Un grupo de delincuentes le dieron un golpe millonario a una familia de la zona norte de la ciudad luego de haber actuado bajo un régimen minucioso y cauteloso que hace creer que se trató de profesionales del delito. Los dueños de la casa ubicada en 27 entre 465 y 466 se encontraban en ese momento en Capital Federal debido a una operación quirúrgica que tenía planificada el propietario, por lo que fueron enterándose de todo lo sucedido mediante un cruce de mensajes con uno de sus hijos mayores que se encargó de ir hasta la casa para confirmar que se habían llevado una cifra millonaria de la casa.
Por lo pronto, todo lo sucedido durante el asalto es materia de investigación, dado que los ladrones estuvieron en todos los detalles: por la información que pudo recabar la policía, se supo que cortaron los cables de conexión de las cámaras y del sistema de seguridad que protegía la casa y les permitía a sus dueños estar atentos de lo que sucedía mientras no estaban. Lo cierto es que, de esta manera, se mantuvieron ocultos durante todo el tiempo que estuvieron dentro de la casa.
A pesar de las sigilosas tareas de inteligencia que realizaron los delincuentes, una notificación de movimiento dentro de la casa le llegó al dueño que en ese momento se encontraba en pleno post operatorio. Sin embargo, el poco tiempo que habrían estado los ladrones dentro de la casa parecen haber sido suficientes para llevarse todo el dinero que tenía el propietario en su caja fuerte ya que cuando éste logró dar el aviso a su hijo, estos ya no se encontraban dentro de la vivienda.
"No hubo registros de ningún tipo. Actuaron sin improvisaciones. Muy probablemente se trazó un plan y lo cumplieron al detalle. Se ve que tenían un objetivo claro y preciso", indicaron fuentes del caso a El Día, al tiempo que confirmaron que fue cerca de las 20.50 cuando dejaron de funcionar las cámaras de seguridad y aparentemente habrían ingresado a la casa.

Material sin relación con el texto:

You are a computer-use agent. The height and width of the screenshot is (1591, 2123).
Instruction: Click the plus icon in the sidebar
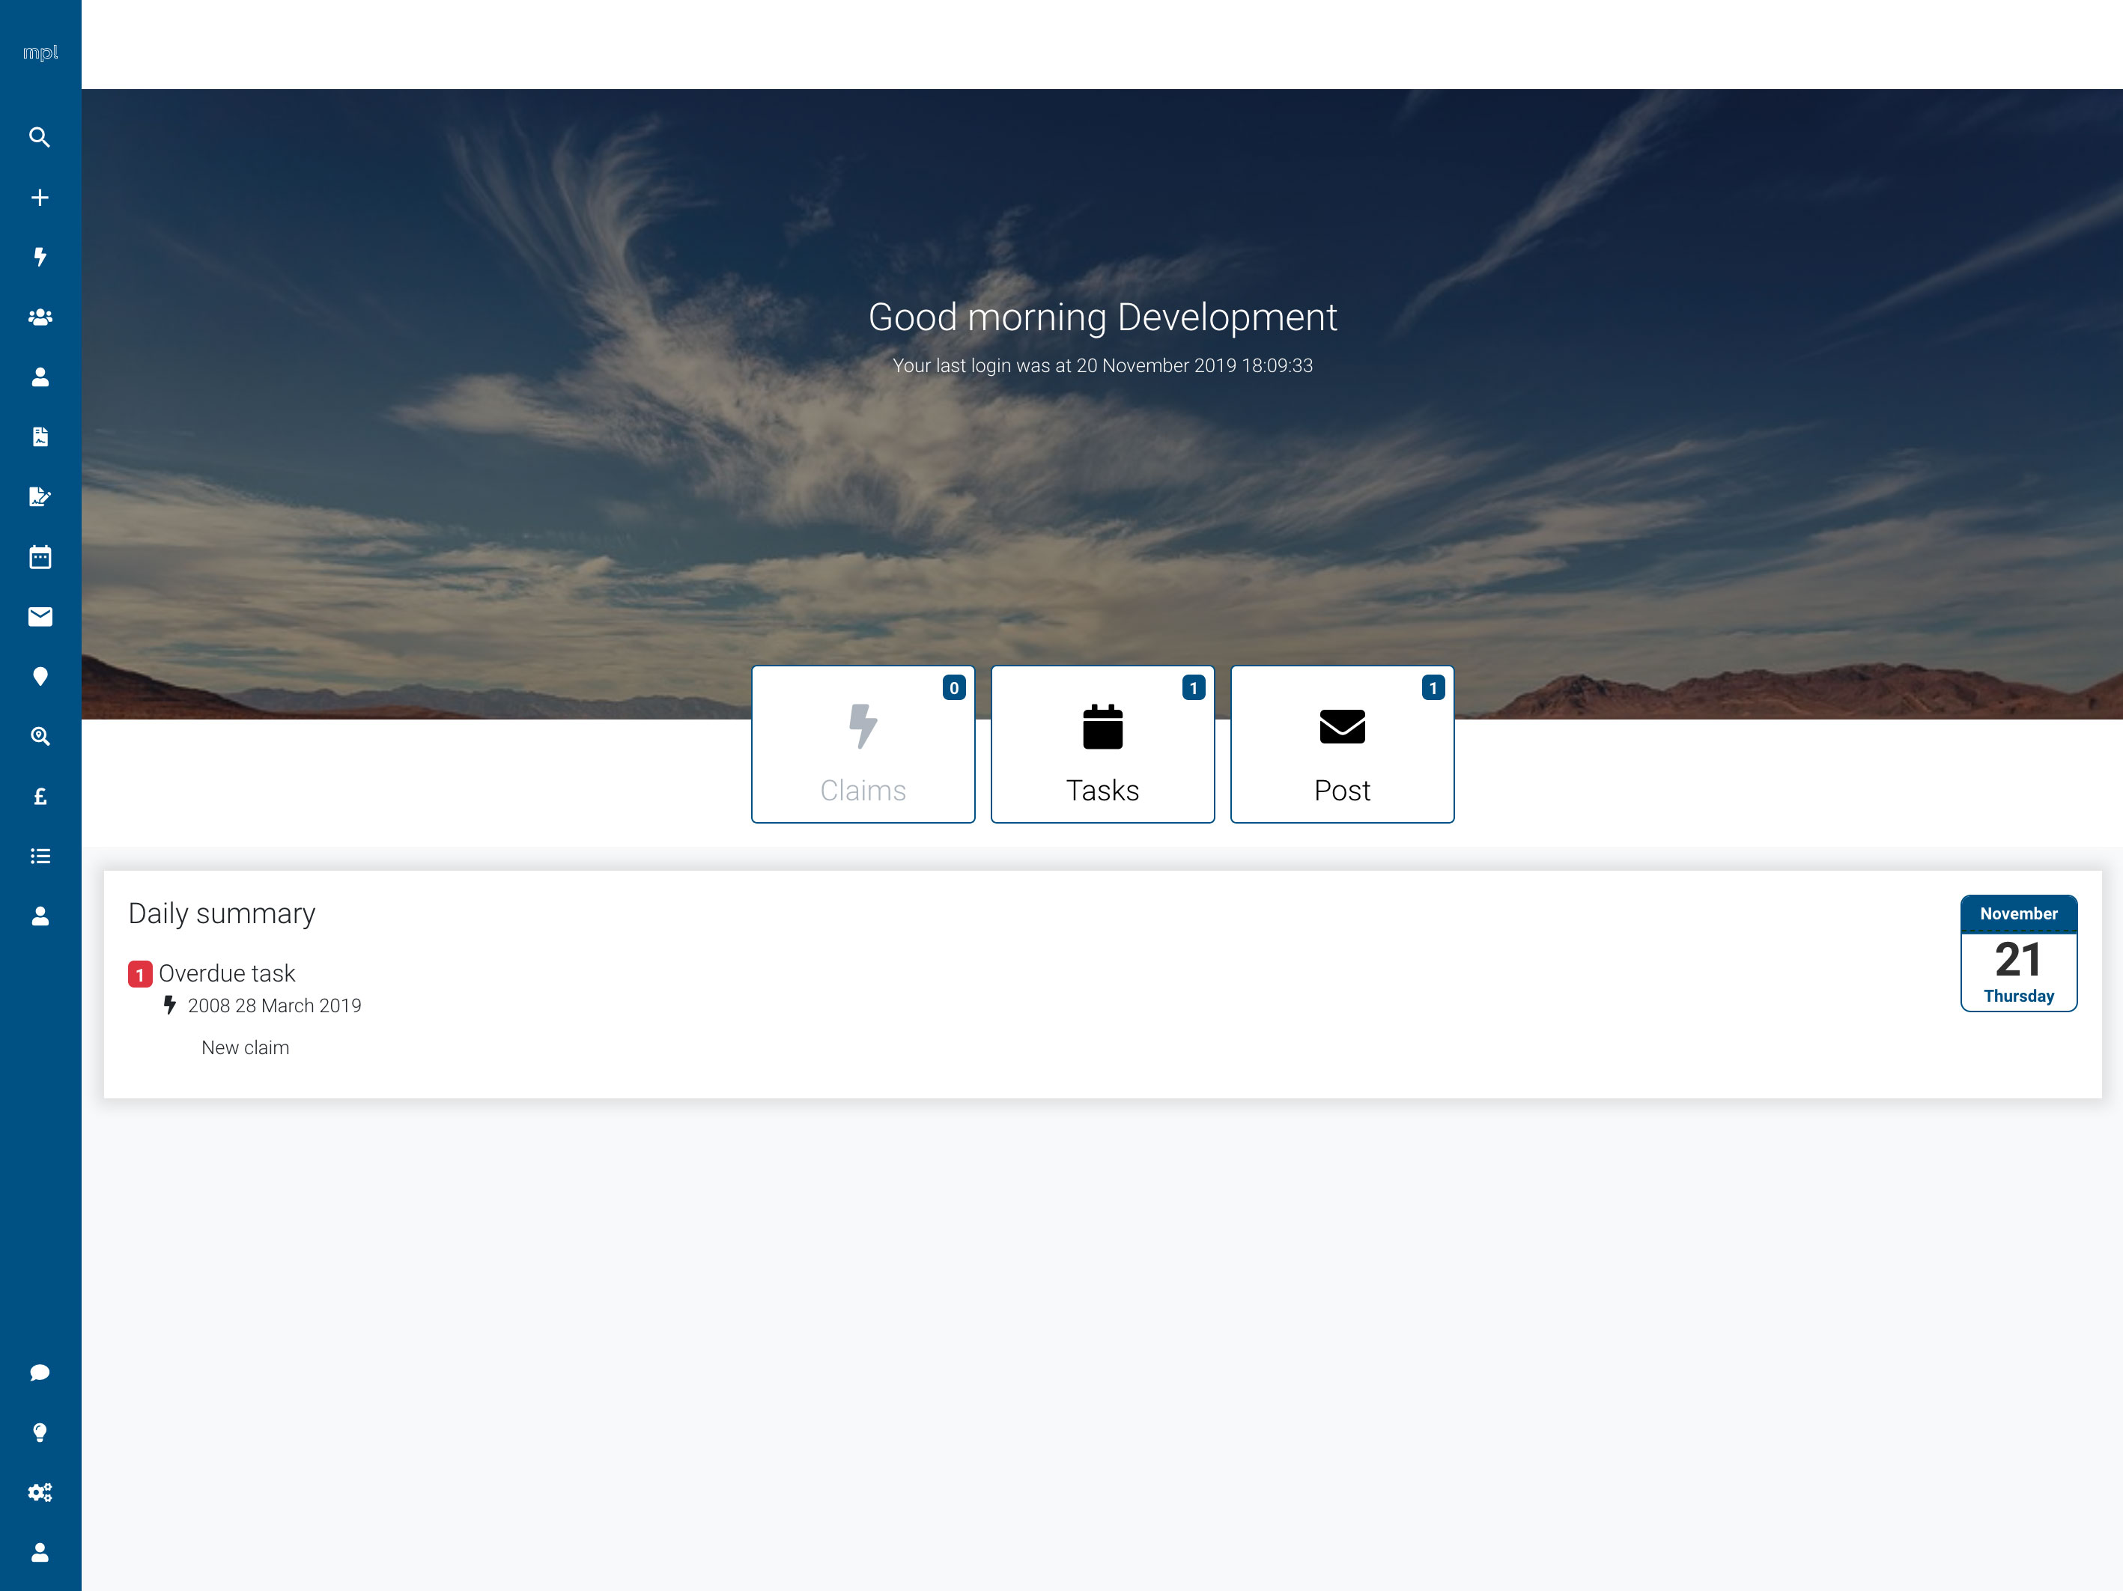39,198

Si bien todo se encuentra en plena investigación debido a que las cámaras de seguridad no pudieron capturar a los delincuentes, se pudo saber que estos actuaron con las herramientas necesarias para cometer con éxito todo el plan e incluso poder abrir la caja fuerte que se encontraba en la habitación de los dueños y que tenía dentro una cifra de 3000 dólares estadounidenses.
Este último dato es uno de los motivos que ha llevado a los investigadores a creer que se trata de un asalto planificado con ayuda externa o, en su defecto, una indetectable labor de inteligencia previa que los propietarios no lograron identificar antes de irse. Por estos motivos es que la investigación pasa por estudiar los movimientos del entorno de la víctima, quien era el único que podía conocer la ubicación de todos sus ahorros. De más está decir que por el momento los sospechosos se encuentran prófugos y la tarea de localizarlos no será fácil hasta que surjan nuevas pistas alrededor de este episodio delictivo.